Rewrite all of the material below, changing each occurrence of "At what coordinates should I click to accomplish:" to "Where should I click to:" and keeping every other character as it is.

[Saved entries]
= = = = =

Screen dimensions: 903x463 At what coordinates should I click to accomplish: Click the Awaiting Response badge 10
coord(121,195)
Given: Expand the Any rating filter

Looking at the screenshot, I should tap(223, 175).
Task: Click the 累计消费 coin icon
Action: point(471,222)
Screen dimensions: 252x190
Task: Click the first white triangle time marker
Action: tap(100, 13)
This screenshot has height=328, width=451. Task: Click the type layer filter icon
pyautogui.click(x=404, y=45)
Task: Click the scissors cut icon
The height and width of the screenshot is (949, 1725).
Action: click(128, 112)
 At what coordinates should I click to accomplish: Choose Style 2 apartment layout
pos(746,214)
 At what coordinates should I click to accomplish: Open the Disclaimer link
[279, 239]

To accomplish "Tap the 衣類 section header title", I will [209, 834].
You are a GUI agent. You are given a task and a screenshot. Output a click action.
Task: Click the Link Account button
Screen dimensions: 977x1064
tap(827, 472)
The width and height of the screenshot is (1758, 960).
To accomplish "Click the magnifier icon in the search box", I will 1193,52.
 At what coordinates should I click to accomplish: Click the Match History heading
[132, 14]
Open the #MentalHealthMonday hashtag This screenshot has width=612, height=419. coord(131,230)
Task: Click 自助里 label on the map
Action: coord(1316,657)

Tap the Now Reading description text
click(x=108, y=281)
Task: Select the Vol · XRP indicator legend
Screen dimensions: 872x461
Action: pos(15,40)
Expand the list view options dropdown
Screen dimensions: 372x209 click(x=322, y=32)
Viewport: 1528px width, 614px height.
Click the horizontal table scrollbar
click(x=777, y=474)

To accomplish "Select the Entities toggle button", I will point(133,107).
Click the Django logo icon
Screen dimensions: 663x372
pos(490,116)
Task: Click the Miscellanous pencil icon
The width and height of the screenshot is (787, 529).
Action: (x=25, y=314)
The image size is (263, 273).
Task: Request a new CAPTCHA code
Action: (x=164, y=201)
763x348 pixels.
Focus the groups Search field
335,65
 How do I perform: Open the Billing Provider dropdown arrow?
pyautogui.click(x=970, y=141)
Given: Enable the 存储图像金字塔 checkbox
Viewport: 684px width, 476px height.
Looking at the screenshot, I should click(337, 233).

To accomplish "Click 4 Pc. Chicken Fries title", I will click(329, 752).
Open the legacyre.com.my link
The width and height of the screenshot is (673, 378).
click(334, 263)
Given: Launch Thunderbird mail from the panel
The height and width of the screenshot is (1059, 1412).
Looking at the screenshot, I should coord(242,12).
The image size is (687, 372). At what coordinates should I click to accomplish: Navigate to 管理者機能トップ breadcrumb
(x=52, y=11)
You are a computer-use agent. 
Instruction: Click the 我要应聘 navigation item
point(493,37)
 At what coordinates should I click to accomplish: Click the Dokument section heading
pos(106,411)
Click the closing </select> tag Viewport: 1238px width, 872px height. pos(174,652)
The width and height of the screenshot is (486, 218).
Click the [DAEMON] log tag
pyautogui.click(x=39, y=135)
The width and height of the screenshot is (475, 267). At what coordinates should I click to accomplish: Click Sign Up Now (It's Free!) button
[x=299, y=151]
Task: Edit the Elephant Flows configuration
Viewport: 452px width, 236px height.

= = = = =

ANSWER BELOW »
Screen dimensions: 903x463 Where should I click to: Click the Awaiting Response badge 10
coord(121,195)
Given: Expand the Any rating filter

Looking at the screenshot, I should tap(223, 175).
Task: Click the 累计消费 coin icon
Action: point(471,222)
Screen dimensions: 252x190
Task: Click the first white triangle time marker
Action: tap(100, 13)
This screenshot has height=328, width=451. Task: Click the type layer filter icon
pyautogui.click(x=404, y=45)
Task: Click the scissors cut icon
The height and width of the screenshot is (949, 1725).
Action: click(128, 112)
 Where should I click to: Choose Style 2 apartment layout
pos(746,214)
 Where should I click to: Open the Disclaimer link
[279, 239]

To accomplish "Tap the 衣類 section header title", I will [209, 834].
You are a GUI agent. You are given a task and a screenshot. Output a click action.
Task: Click the Link Account button
Screen dimensions: 977x1064
tap(827, 472)
The width and height of the screenshot is (1758, 960).
To accomplish "Click the magnifier icon in the search box", I will 1193,52.
 Where should I click to: Click the Match History heading
[132, 14]
Open the #MentalHealthMonday hashtag This screenshot has width=612, height=419. coord(131,230)
Task: Click 自助里 label on the map
Action: coord(1316,657)

Tap the Now Reading description text
click(x=108, y=281)
Task: Select the Vol · XRP indicator legend
Screen dimensions: 872x461
Action: pos(15,40)
Expand the list view options dropdown
Screen dimensions: 372x209 click(x=322, y=32)
Viewport: 1528px width, 614px height.
Click the horizontal table scrollbar
click(x=777, y=474)

To accomplish "Select the Entities toggle button", I will point(133,107).
Click the Django logo icon
Screen dimensions: 663x372
pos(490,116)
Task: Click the Miscellanous pencil icon
The width and height of the screenshot is (787, 529).
Action: (x=25, y=314)
The image size is (263, 273).
Task: Request a new CAPTCHA code
Action: (x=164, y=201)
763x348 pixels.
Focus the groups Search field
335,65
 How do I perform: Open the Billing Provider dropdown arrow?
pyautogui.click(x=970, y=141)
Given: Enable the 存储图像金字塔 checkbox
Viewport: 684px width, 476px height.
Looking at the screenshot, I should click(337, 233).

To accomplish "Click 4 Pc. Chicken Fries title", I will click(329, 752).
Open the legacyre.com.my link
The width and height of the screenshot is (673, 378).
click(334, 263)
Given: Launch Thunderbird mail from the panel
The height and width of the screenshot is (1059, 1412).
Looking at the screenshot, I should coord(242,12).
The image size is (687, 372). Where should I click to: Navigate to 管理者機能トップ breadcrumb
(x=52, y=11)
You are a computer-use agent. 
Instruction: Click the 我要应聘 navigation item
point(493,37)
 Where should I click to: Click the Dokument section heading
pos(106,411)
Click the closing </select> tag Viewport: 1238px width, 872px height. pos(174,652)
The width and height of the screenshot is (486, 218).
Click the [DAEMON] log tag
pyautogui.click(x=39, y=135)
The width and height of the screenshot is (475, 267). Where should I click to: Click Sign Up Now (It's Free!) button
[x=299, y=151]
Task: Edit the Elephant Flows configuration
Viewport: 452px width, 236px height.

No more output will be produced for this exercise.